– Что молчишь, как коммунист на партсобрании?! Тебя спрашивают! – прокричал прямо в ухо Хмурый. – Или ты только о компьютерах можешь разговаривать?
– Было бы с кем.
– Можешь со мной! – азартно предложил Женя.
– Бисера жалко.
Пауза продолжалась несколько секунд, словно звуки вязли в клубах табачного дыма и надо было приготовиться, вдохнуть воздуха побольше и дунуть посильнее, чтобы разогнать его, а только потом смеяться. С Максовой кровати выдохнули почти разом и захохотали от души. Сизый снеговик качнулся, припал к столу, будто хотел лечь на горлышки бутылок.
Макс взвизгнул по-поросячьи и задрыгал под столом ногами, отчего создалось впечатление, будто небольшая чушка прорывается оттуда к двери. Новые выхлопы хохота окончательно разметали сугробы дыма, от снеговика не осталось и следа.
– Классная у нас тусовка! Макс, Олег, вы… ну, это!.. – здесь надо было уже рвать на груди рубаху, но на Рамиле была майка. Он схватился за бутылку: – Давайте выпьем за это, ну, в общем, чтоб у нас всегда было дружно, весело и это!.. – он захлебнулся от избытка чувств.
– Будут деньги, не соскучимся, – пообещал Макс, – а за ними далеко ходить не надо, – стукнул он каблуком по полу, под которым находился ювелирный магазин. – Вьетнамцы нам помогут!
Макс и Олег по утрам до открытия магазина занимали в него очередь, а потом продавали ее тем, кто спешил вложить обесценивающиеся «деревянные» в золото. В основном их клиентами были вьетнамцы. Эта несложная работенка приносила им больше дохода, чем уборка по вечерам Столешникова переулка. Впрочем, Макс уже забыл, с какой стороны берутся за метлу.
Вино хоть и пахло хорошо, а на самом деле – подкрашенная вода. Только у донышка появлялся привкус, напоминающий раствор марганцовки. Хотелось соскрести этот привкус зубами с языка и сплюнуть, а очистившись, дотронуться затвердевшими, будто сведенными судорогой губами до губ Инги, прорвать вкус помады и обжечься о них.
Она повернула голову и посмотрела потемневшими глазами, похожими на заросший зелеными водорослями волнолом, о который взгляд разбился и обсыпался мириадами брызг.
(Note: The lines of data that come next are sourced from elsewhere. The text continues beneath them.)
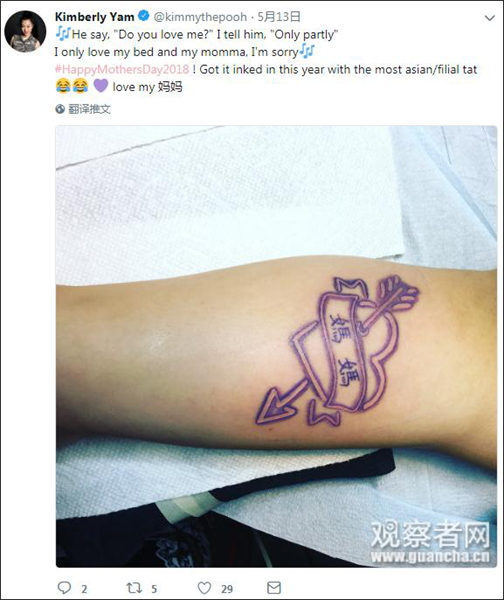The width and height of the screenshot is (504, 600).
Task: Open the #HappyMothersDay2018 hashtag
Action: tap(122, 69)
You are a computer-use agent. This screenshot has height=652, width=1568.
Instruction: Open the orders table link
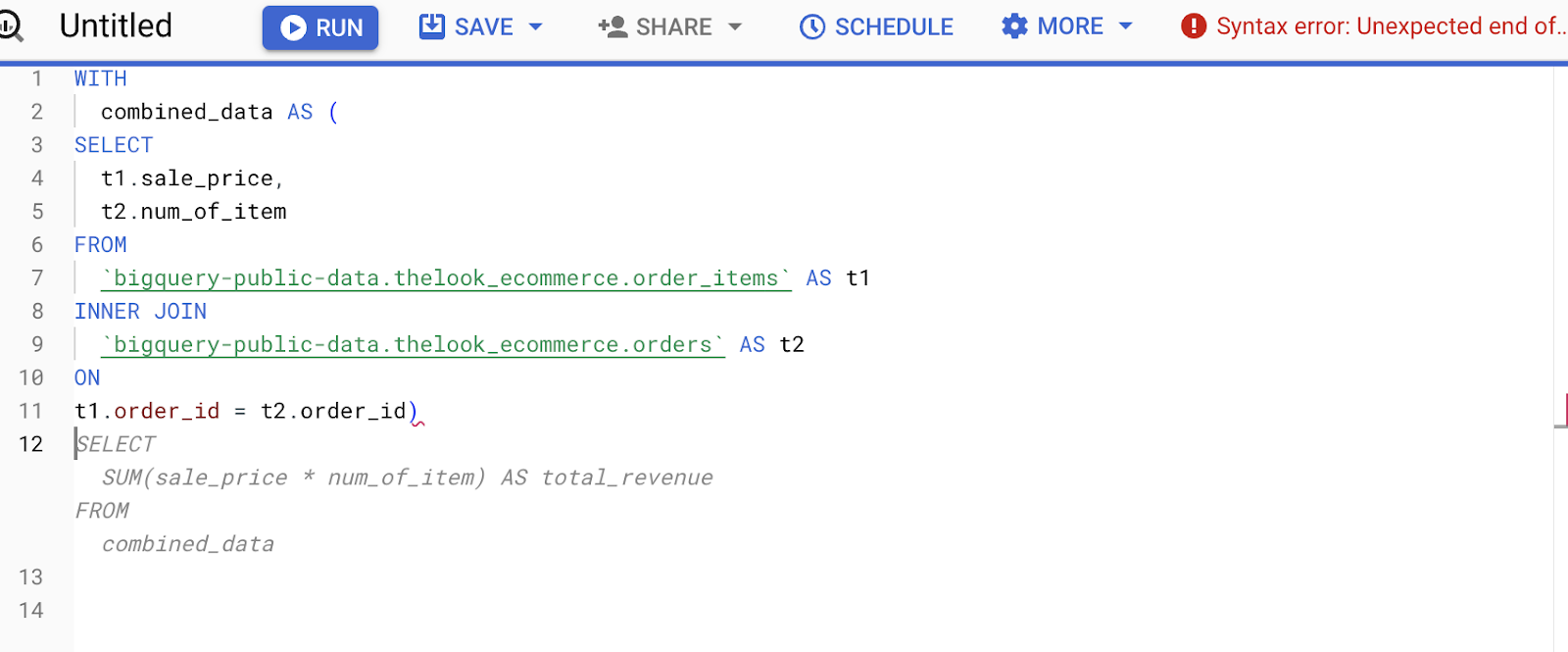tap(410, 344)
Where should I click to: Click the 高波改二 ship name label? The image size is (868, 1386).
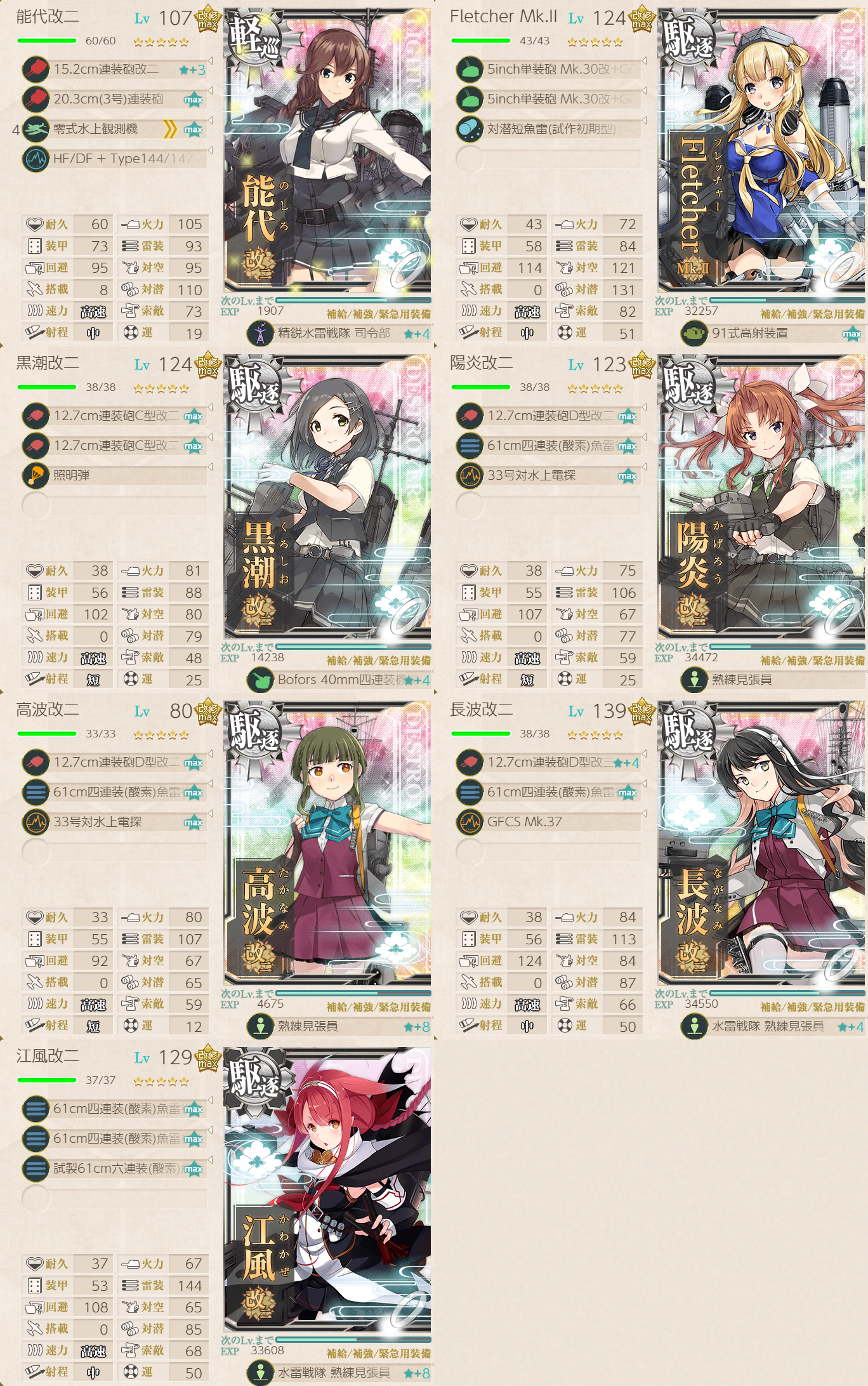48,710
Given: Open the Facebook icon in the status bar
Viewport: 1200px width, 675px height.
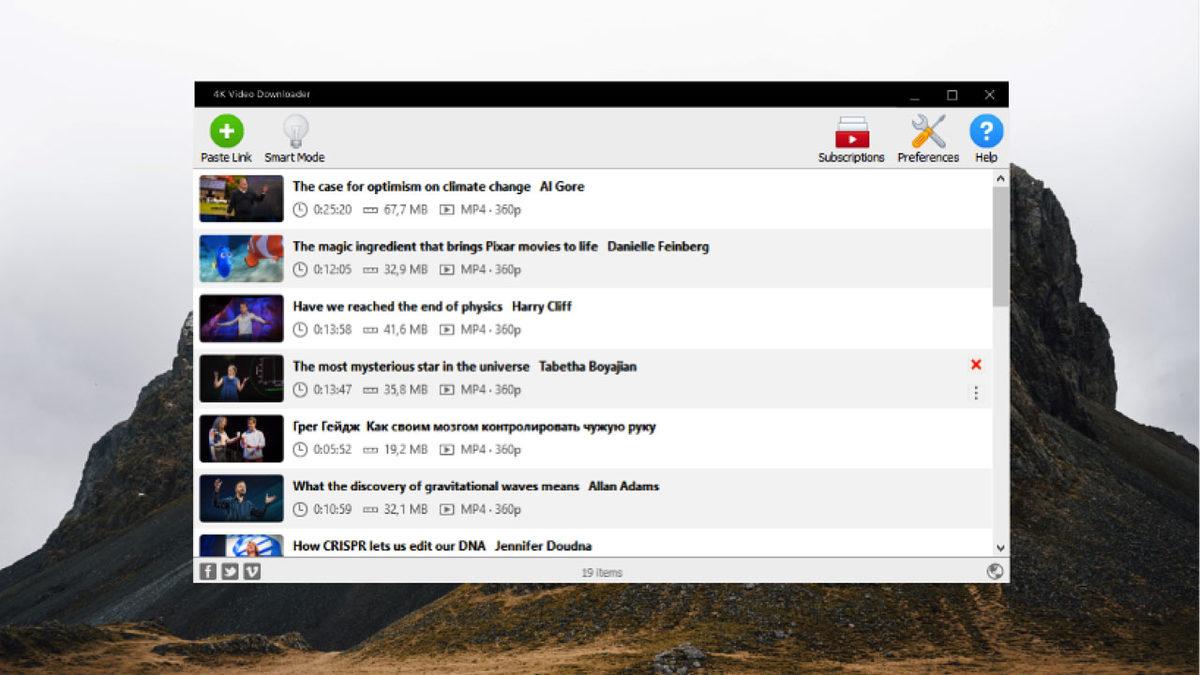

This program has performed an illegal
operation and will be shut down.
If the problem persists,
contact the program vendor. [7]
Зима наступала нерешительно, точно никак не могла поверить, что пришел ее черед. Позавчера шел снег, а сегодня всю ночь поливал дождь. Он посмывал с улиц и крыш домов серые пятна снега, освободил лужи от тонкого, хрусткого льда. Заодно и из людей вымыл остатки летней светлости. Они шагали по улицам ссутуленные и насупленные, обходя друг друга как можно дальше.
Впереди глухо отбивала такт каблуками черных ботинок с выпушкой поверху изящная девушка в длинной черной кожаной куртке, перетянутой поясом в тонкой талии. Из куртки выстреливались стройные ноги в колготках телесного цвета и более темным узором-змейкой сбоку. Плечи и голову скрывал красный зонт с черными пластмассовыми наконечниками на спицах. Наверное, и личико красивое, как ноги, а может, и нет, может, похоже на зонт – круглое и красное, с набрякшим простуженным носом. Она приостановилась, шаг пошире – и обгонишь, заглянешь в лицо. Правая нога быстро погрузилась в холодную воду, которая полилась в ботинок сверху.
– Осторожней! – отшатнувшись от брызг, возмущенно воскликнула девушка и показала из-под зонтика милое личико с искривленными обидой, тонкими губками, вишневыми, подведенными по контуру темным карандашом, увеличивающим миллиметра на три верхнюю и нижнюю. – Все колготки испачкал!
– Снимай, постираю.
Губки сразу разгладились, а затем приоткрылись в улыбке. Она посмотрела ожидающе. Одно слово – и завяжется знакомство, которое может закончиться как угодно. Поверх ее лица вдруг наложилось Ингино. Шаги девушки какое-то время еще слышались позади, а потом слились с топотом других прохожих.
В прихожей у телефона сидел Макс. Придерживая трубку левым плечом, он что-то записывал в тетрадь, которая лежала на коленях. Не переставая писать, махнул левой рукой: подожди, дело есть.
– Цена? – спросил он в трубку и повторил услышанное: – Сорок пять центов. Есть. Еще что?.. Тогда все, жди звонка.